Sedat Polat vom Measurement-Spezialisten Audienceproject, sieht ebenfalls erhebliche Fortschritte in der Bewegtbildmessung. „Wo früher bloß isolierte Post-Campaign-Berichte zur Verfügung standen, sind heute ganzheitliche, automatisierte Echtzeitmessungen möglich.“ Solche Systeme ermöglichen es Werbetreibenden, „schon während der Laufzeit der Kampagne Einblicke in die deduplizierte Nettoreichweite und Kontakthäufigkeit zu gewinnen – und das zu einem Bruchteil der Kosten“. Diese Entwicklung sei vor allem auch technologisch getrieben. „Fortschrittliche Technologien von Deep Learning bis Synthetic Populations und sehr viel größere Panels als früher“ ermöglichen eine deutlich präzisere Abdeckung der Kanal- und Gerätevielfalt, meint der Experte.
----------------
Aufgabenstellung:
Geben Sie den obigen Text zur Bewegtbildmessung vollständig und wortgetreu wieder.
----------------
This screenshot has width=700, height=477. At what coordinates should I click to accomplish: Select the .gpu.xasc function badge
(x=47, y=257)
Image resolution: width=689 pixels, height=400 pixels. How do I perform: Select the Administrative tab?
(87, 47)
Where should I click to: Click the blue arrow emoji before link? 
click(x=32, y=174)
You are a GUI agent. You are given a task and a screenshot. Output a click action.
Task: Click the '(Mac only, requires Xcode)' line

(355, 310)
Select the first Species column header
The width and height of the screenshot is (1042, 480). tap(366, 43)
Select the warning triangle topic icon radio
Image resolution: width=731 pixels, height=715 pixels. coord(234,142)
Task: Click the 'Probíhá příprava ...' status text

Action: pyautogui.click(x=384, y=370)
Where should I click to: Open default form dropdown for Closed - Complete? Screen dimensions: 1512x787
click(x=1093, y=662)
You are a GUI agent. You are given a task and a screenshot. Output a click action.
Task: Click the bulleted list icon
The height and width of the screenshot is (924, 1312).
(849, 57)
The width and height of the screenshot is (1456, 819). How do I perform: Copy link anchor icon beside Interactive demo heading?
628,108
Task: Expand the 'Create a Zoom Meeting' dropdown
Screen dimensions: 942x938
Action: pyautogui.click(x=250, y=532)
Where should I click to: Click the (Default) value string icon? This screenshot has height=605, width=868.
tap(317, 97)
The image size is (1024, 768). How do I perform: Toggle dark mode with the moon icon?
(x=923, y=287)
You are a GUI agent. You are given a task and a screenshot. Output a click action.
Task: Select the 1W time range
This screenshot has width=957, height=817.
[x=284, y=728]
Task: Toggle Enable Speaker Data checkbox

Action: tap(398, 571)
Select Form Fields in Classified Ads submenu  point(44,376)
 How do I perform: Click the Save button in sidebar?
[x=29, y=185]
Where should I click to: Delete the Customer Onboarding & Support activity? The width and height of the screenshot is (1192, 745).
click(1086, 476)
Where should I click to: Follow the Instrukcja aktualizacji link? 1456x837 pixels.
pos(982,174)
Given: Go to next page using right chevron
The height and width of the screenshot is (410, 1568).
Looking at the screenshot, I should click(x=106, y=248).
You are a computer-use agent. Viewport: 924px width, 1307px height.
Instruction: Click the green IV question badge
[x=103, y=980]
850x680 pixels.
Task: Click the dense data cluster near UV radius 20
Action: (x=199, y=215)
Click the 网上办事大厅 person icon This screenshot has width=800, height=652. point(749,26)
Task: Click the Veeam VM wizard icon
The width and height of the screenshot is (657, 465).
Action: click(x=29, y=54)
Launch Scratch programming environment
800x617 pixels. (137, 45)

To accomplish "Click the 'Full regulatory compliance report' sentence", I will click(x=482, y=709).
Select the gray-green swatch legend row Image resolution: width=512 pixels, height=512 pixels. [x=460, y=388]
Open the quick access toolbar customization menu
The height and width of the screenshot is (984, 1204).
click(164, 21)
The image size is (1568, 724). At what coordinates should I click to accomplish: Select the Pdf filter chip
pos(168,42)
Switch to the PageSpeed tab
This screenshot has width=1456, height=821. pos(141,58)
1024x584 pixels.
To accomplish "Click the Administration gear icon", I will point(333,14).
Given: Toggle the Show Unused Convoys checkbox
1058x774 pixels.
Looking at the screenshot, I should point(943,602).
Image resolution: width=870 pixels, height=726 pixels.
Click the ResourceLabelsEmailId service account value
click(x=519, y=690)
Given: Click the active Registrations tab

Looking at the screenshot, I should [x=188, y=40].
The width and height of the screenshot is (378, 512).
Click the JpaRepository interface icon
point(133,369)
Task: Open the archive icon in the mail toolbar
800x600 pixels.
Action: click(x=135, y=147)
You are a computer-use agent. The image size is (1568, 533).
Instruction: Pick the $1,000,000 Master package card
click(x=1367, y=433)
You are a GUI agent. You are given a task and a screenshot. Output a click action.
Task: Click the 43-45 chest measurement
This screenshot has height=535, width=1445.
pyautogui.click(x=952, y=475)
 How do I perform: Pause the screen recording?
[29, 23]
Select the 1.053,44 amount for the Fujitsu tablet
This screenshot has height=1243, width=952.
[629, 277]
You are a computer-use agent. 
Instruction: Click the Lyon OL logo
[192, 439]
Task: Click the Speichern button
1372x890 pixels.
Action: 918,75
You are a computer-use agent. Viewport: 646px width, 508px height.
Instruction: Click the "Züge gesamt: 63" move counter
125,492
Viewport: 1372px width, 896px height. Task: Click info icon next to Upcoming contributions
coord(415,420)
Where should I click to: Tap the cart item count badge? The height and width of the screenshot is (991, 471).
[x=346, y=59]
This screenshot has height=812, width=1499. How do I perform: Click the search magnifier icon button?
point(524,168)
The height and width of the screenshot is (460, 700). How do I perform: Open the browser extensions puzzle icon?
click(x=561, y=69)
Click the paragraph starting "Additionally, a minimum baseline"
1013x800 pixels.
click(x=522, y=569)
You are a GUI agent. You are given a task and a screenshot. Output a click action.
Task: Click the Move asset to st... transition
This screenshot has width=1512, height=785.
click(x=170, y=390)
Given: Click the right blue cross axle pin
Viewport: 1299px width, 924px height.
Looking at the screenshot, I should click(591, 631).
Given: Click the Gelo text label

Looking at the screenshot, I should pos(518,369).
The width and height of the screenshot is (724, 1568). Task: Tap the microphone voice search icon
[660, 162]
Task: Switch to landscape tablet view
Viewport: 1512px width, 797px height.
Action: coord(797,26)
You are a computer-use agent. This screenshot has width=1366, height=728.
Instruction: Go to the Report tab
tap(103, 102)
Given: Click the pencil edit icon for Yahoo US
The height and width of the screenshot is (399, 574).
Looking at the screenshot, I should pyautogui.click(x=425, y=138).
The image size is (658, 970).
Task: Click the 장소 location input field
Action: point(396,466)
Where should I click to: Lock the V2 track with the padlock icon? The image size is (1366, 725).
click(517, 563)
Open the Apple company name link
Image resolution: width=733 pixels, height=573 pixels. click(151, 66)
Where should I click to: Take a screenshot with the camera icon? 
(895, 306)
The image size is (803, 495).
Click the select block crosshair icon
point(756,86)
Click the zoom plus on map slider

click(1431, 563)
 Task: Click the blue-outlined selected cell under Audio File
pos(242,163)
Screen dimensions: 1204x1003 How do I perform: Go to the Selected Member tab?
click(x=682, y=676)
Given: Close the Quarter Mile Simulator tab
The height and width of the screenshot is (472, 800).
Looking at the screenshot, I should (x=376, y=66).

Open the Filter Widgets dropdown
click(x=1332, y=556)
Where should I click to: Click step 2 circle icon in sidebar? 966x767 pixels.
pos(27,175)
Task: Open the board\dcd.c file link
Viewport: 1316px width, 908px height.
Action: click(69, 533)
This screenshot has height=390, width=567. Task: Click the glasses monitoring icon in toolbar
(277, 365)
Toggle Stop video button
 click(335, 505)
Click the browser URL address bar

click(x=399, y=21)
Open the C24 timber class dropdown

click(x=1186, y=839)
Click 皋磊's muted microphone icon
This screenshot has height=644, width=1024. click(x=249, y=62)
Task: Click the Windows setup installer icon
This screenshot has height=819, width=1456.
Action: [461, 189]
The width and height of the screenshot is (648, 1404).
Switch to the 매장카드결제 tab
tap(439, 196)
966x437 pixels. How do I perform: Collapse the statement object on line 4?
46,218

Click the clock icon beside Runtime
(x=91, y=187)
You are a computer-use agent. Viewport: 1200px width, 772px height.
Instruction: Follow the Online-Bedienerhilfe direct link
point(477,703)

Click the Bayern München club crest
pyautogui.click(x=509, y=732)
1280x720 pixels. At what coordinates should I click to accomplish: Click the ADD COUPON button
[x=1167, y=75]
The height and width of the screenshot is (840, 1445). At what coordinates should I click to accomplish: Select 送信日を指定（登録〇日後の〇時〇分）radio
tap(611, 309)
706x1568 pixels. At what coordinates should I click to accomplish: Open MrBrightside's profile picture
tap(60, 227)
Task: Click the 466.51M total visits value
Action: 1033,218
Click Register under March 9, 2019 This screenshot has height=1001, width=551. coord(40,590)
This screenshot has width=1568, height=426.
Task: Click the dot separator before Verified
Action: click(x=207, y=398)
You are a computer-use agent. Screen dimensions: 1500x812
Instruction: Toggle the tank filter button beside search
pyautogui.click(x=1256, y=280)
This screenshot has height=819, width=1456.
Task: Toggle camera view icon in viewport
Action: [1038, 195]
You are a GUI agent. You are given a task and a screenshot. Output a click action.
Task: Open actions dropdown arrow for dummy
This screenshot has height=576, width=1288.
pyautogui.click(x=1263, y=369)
----------------
Antwort zur Aufgabe:
Sedat Polat vom Measurement-Spezialisten Audienceproject, sieht ebenfalls erhebliche Fortschritte in der Bewegtbildmessung. „Wo früher bloß isolierte Post-Campaign-Berichte zur Verfügung standen, sind heute ganzheitliche, automatisierte Echtzeitmessungen möglich.“ Solche Systeme ermöglichen es Werbetreibenden, „schon während der Laufzeit der Kampagne Einblicke in die deduplizierte Nettoreichweite und Kontakthäufigkeit zu gewinnen – und das zu einem Bruchteil der Kosten“. Diese Entwicklung sei vor allem auch technologisch getrieben. „Fortschrittliche Technologien von Deep Learning bis Synthetic Populations und sehr viel größere Panels als früher“ ermöglichen eine deutlich präzisere Abdeckung der Kanal- und Gerätevielfalt, meint der Experte.